Dave Brubeck Quartet – "Blue Rondo à la Turk"

RIP. I have several Brubeck albums, and the man had a great run, performing 'til he was 88. This tune is one of his most famous, and also one of his best.

Thursday, November 15, 2012

School of Seven Bells – "Night"

The band solicited fan videos for this song, and this one was the winner. More information here.

Friday, November 9, 2012

Sharon Jones & the Dap-Kings – "This Land Is Your Land"

Sharon Jones & the Dap-Kings do Woody Guthrie? Just about the best pick possible for this week. (We ran with some other classics back in 2008.)

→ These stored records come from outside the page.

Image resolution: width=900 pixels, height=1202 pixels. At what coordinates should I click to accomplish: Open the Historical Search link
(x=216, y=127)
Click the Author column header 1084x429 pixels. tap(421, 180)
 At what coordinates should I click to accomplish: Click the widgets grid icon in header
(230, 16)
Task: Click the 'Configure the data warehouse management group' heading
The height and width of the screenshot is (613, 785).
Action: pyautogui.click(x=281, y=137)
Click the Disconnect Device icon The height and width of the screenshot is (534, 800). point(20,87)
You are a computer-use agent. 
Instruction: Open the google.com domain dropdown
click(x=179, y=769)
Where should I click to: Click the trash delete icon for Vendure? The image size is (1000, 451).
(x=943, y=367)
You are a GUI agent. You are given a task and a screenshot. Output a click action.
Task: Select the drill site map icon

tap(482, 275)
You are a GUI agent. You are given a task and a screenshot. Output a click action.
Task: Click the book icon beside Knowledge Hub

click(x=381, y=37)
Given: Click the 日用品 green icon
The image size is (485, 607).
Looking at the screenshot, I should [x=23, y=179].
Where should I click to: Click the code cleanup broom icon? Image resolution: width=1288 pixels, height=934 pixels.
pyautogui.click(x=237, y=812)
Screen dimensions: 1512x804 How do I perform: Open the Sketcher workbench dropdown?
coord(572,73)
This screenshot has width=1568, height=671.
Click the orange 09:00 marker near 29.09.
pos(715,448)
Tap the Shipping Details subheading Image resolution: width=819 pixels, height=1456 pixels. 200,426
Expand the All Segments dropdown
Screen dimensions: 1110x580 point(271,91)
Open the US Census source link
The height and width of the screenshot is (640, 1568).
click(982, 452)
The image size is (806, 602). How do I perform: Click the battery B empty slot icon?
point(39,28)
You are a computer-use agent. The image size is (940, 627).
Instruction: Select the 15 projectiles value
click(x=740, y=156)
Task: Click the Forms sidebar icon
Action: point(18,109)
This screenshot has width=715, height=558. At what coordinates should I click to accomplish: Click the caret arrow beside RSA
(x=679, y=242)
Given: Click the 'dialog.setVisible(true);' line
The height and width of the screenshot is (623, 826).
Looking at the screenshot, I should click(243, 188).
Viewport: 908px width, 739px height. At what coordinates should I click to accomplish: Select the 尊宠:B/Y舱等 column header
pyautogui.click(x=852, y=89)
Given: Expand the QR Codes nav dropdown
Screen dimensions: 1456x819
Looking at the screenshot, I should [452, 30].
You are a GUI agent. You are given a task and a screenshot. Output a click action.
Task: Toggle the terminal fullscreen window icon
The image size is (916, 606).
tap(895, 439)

Thursday, November 1, 2012

Bob Dylan – "Not Dark Yet"

I saw Bob Dylan last week at the Hollywood Bowl. Mark Knopfler, who opened, delivered a fantastic, celtic-flavored set (I'll have to pick up his latest album). Dylan's voice, alas, was pretty much shot. It was never conventionally pretty, but it could quite expressive. Some of the arrangements were great, though, including a pretty one of "Desolation Row." (The set list was mostly old classics: You Ain't Goin' Nowhere, To Ramona, Things Have Changed, Tangled Up In Blue, The Levee's Gonna Break, Make You Feel My Love, Cry A While, Desolation Row, Highway 61 Revisited, Love Sick, Thunder On The Mountain, Ballad Of A Thin Man, Like A Rolling Stone, All Along The Watchtower and Blowin' In The Wind.) I've only seen Dylan live once before, about 13 years ago, with Brian Setzer opening. Besides some classics, Dylan heavily featured the songs from Time Out of Mind, his latest album at the time (it's become one of my favorites). Some friends also attended, and one of them, who was a major Dylan fan and had seen him twice before, said it was the best of the three. Anyway, this is probably my favorite track from Time Out of Mind.

Thursday, September 20, 2012

The Belle Brigade – "Belt of Orion"



With the vocal blend on those harmonies, you might guess that the singers are related, and you'd be right. The core of The Belle Brigade is Barbara and Ethan Gruska, who come from a musical family (their grandfather is composer John Williams). Here's a live version.

Thursday, September 13, 2012

Thursday, September 6, 2012

Family Of The Year – "Hero"



This is a local L.A. band. I've had this song stuck in my head for the past week, so I decided to learn it (the chords are pretty easy). You can also hear the studio version or this stripped down one.